Gimai Seikatsu Vol.6 Chapter 12 Bahasa Indonesia

Chapter 12 — 31 Desember (Kamis) Ayase Saki

 

“Ini lantai yang kuat ...” Aku mengatakan hal pertama yang terlintas dalam pikiranku.

Rumah keluarga Asamura-kun (atau keluarga Ayah tiri) jauh lebih besar dari yang kubayangkan. Apalagi bangunannya sudah relatif tua. Dilihat dari arsitekturnya, rumah ini mungkin dibangun pada periode awal Showa. Itu memiliki ubin untuk atap, dengan tataki pada doma. Setelah melangkah ke pintu, lorong bersinar terang seperti ebony, membuatnya jelas seberapa baik rumah ini dirawat.

Aku sangat menyukai rumah-rumah tua bergaya Jepang ini. Melihat bangunan dan furnitur yang selamat dari berlalunya waktu berkat perawatan manusia menceritakan kisah yang mereka lalui, dan aku suka melakukan itu. Lorong yang disembunyikan oleh rana badai tertutup diterangi oleh cahaya mentari musim dingin. Ruangan itu terhubung langsung ke kebun, dan penutup pintu gesernya memiliki tanda-tanda samar hujan yang tersisa di atasnya.

Tapi mengesampingkan itu, aku merasa sedikit ... tidak, aku sangat gugup. Sejujurnya, aku takut. Aku mulai menyesal bahwa aku begitu acuh tak acuh setuju untuk datang bersama yang lain, tapi pada saat yang sama, aku merasa jijik pada diriku sendiri karena ketidakramahanku, dan aku ingin menangis. Aku berbeda dari Maaya, yang dapat membuka hatinya untuk hampir semua orang dalam waktu tiga menit. Ibu dari ayah tiri tampak seperti orang yang benar-benar baik, dan dia tersenyum sepanjang aku memperkenalkan diri, tapi aku masih tidak bisa melawan rasa gugup ini menyerangku. Dari layar geser di sebelah kiri kami, aku mendengar suara tertawa keras.

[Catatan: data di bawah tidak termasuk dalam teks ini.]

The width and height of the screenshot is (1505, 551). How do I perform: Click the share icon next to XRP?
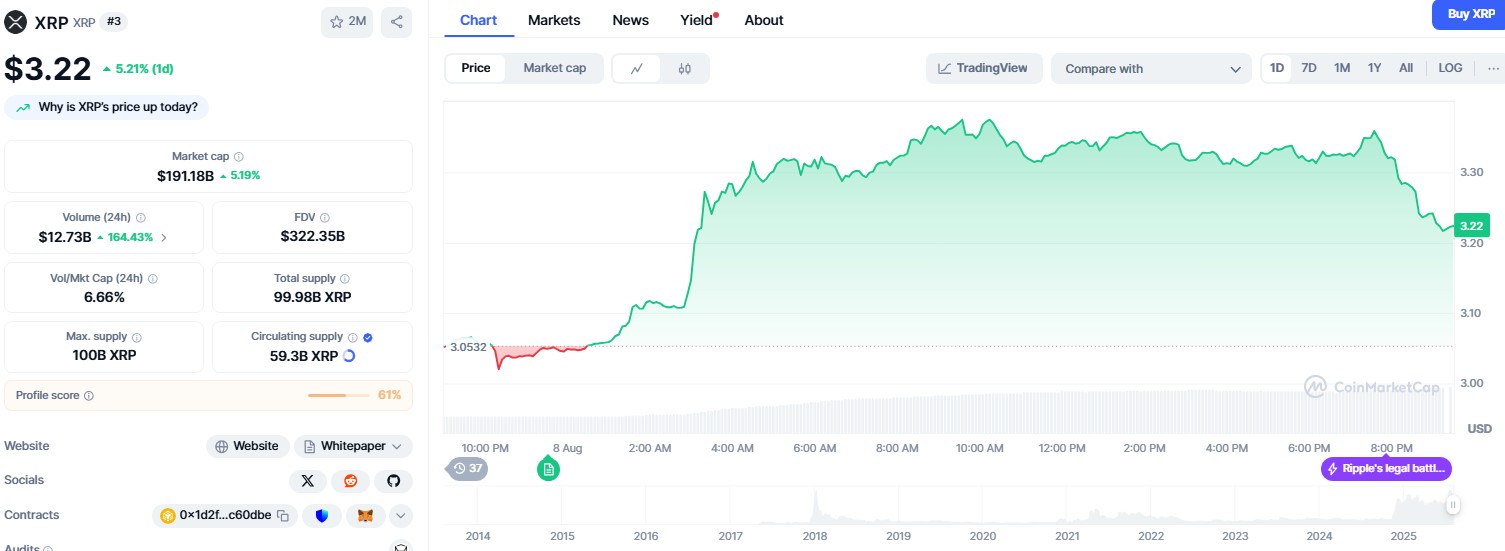tap(396, 22)
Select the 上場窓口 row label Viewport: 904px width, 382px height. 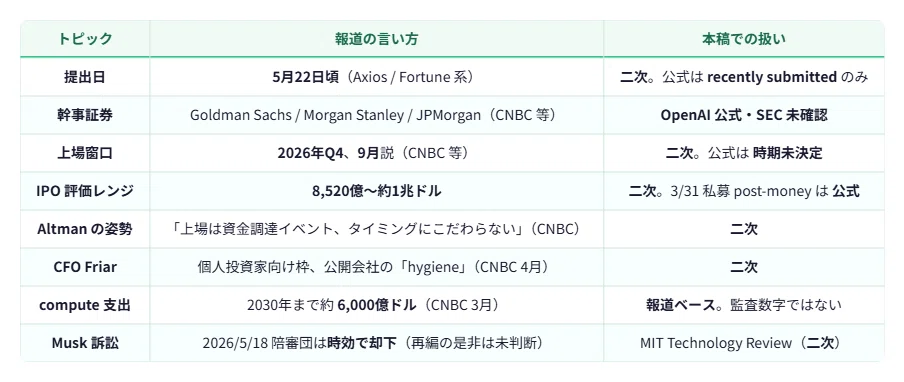click(85, 153)
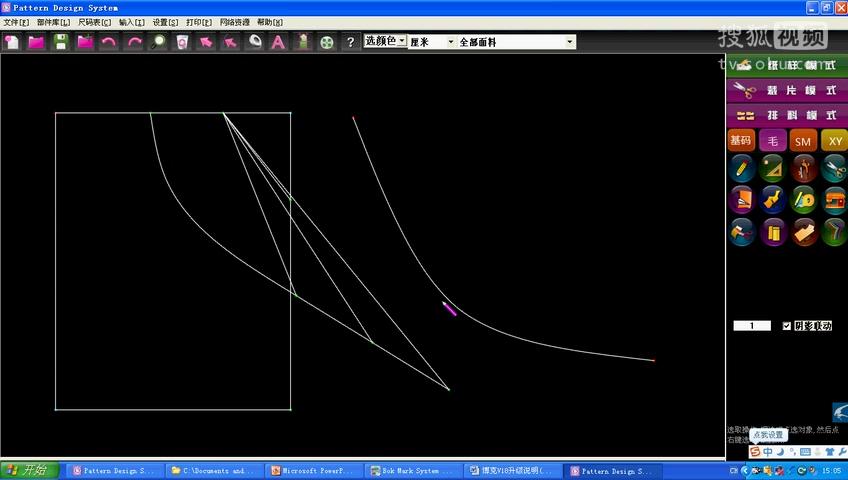Select the scissors tool in round icon grid

click(834, 168)
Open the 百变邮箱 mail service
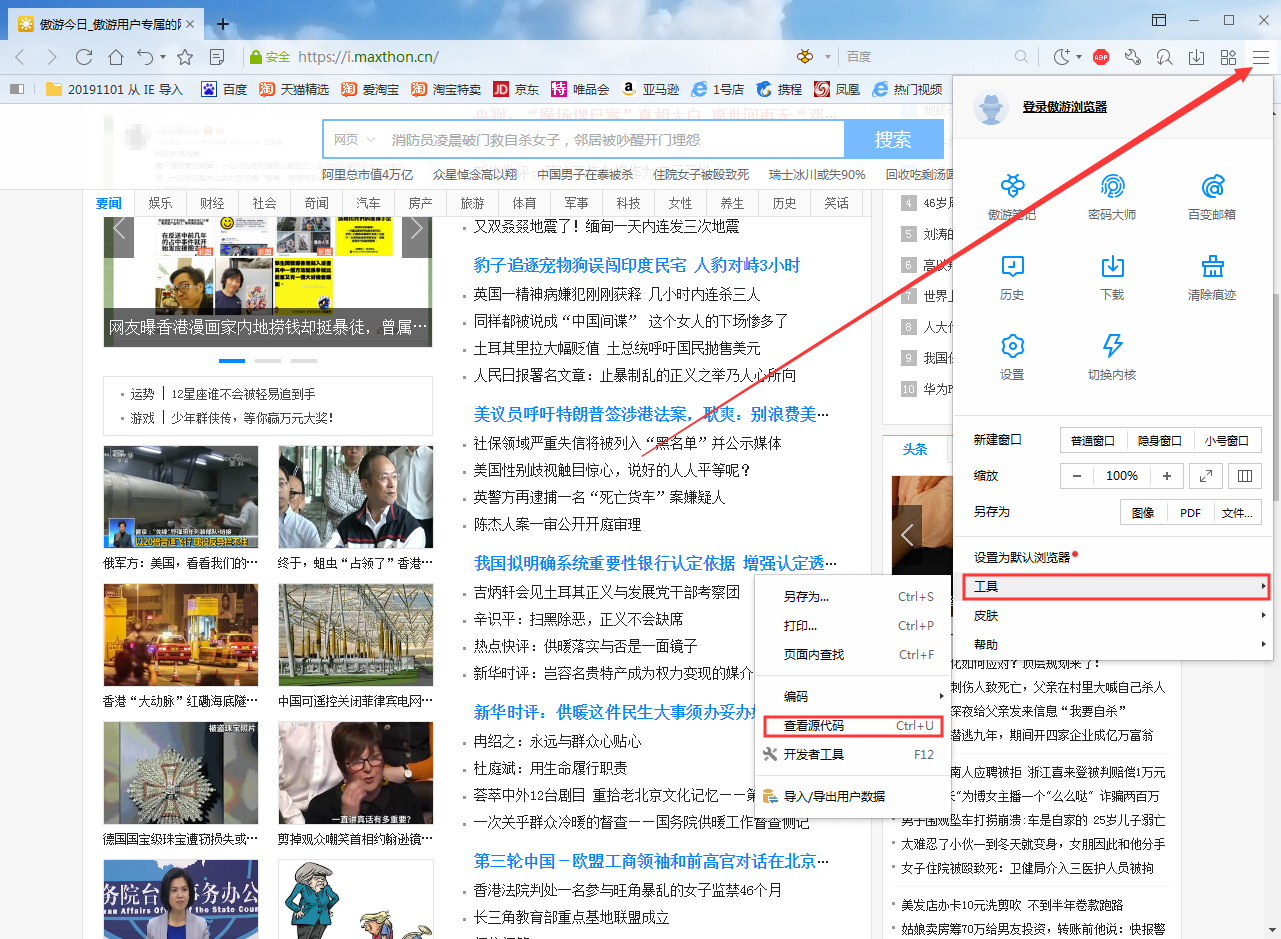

“Ya ampun, mereka sangat berisik hari ini.” Kata ibu dari ayah tiri, lalu membuka layar geser.

Ada beberapa orang yang duduk di sekitar meja di ruang bergaya besar Jepang. Bertemu dengan tekanan yang dipancarkan oleh mereka, aku mengambil langkah mundur.

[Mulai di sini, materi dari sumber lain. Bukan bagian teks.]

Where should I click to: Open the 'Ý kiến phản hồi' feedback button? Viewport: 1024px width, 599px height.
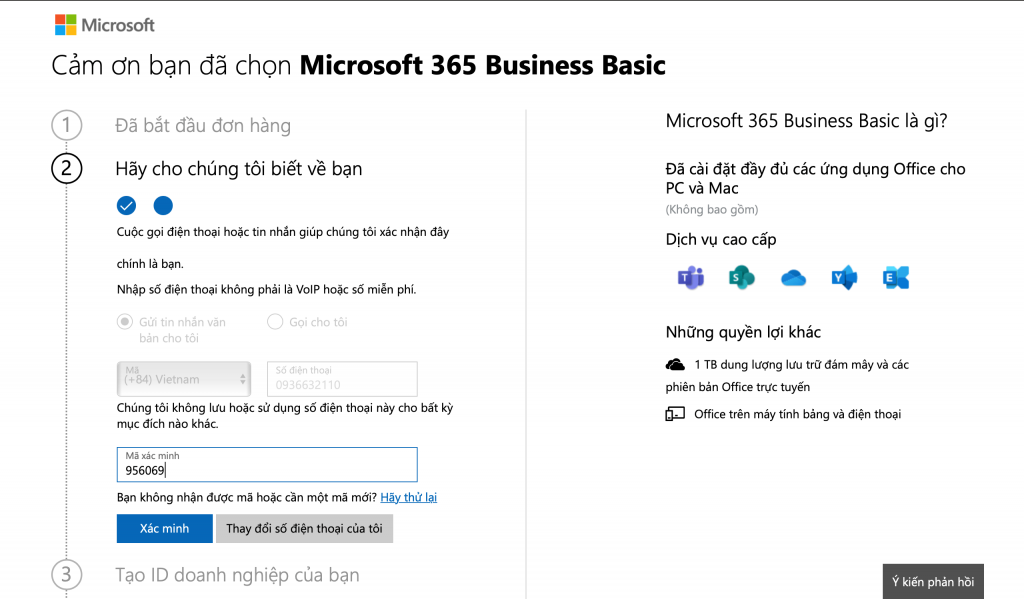pos(932,582)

“Taichi sudah sampai di sini.”

“Oh! Akhirnya! Pasti jaraknya jauh sekali ‘kan harus mengemudi dari Tokyo.”

Seorang pria tua dengan rambut putih merespons dan berdiri. Dia mungkin ayah dari ayah tiri. Dan bagiku, dia adalah kakek tiriku.

“Sudah lama, Akiko-san. Apa kamu sehat-sehat saja?”

“Ya. Senang bertemu denganmu lagi, ayah mertua.” Ibu menundukkan kepalanya, yang menyebabkan semua tatapan di ruangan itu terfokus padanya, dan segera perhatian mereka tertuju padaku.

Karena bahkan aku bisa mengetahui kalau itu bukan 100% perasaan menyambut yang dikemas dalam tatapan ini, aku merasa hatiku menjadi berat. Aku tidak berpikir mereka memiliki kebencian khusus terhadap kami, tapi lebih seperti mereka tidak tahu bagaimana berinteraksi dengan kami.

“Sudah, sudah. Mari kita tinggalkan perkenalannya untuk nanti. Aku yakin mereka pasti lelah, jadi aku akan menunjukkan dulu kamar mereka.”  Nenek tiriku berkata dan mengizinkan kami melarikan diri.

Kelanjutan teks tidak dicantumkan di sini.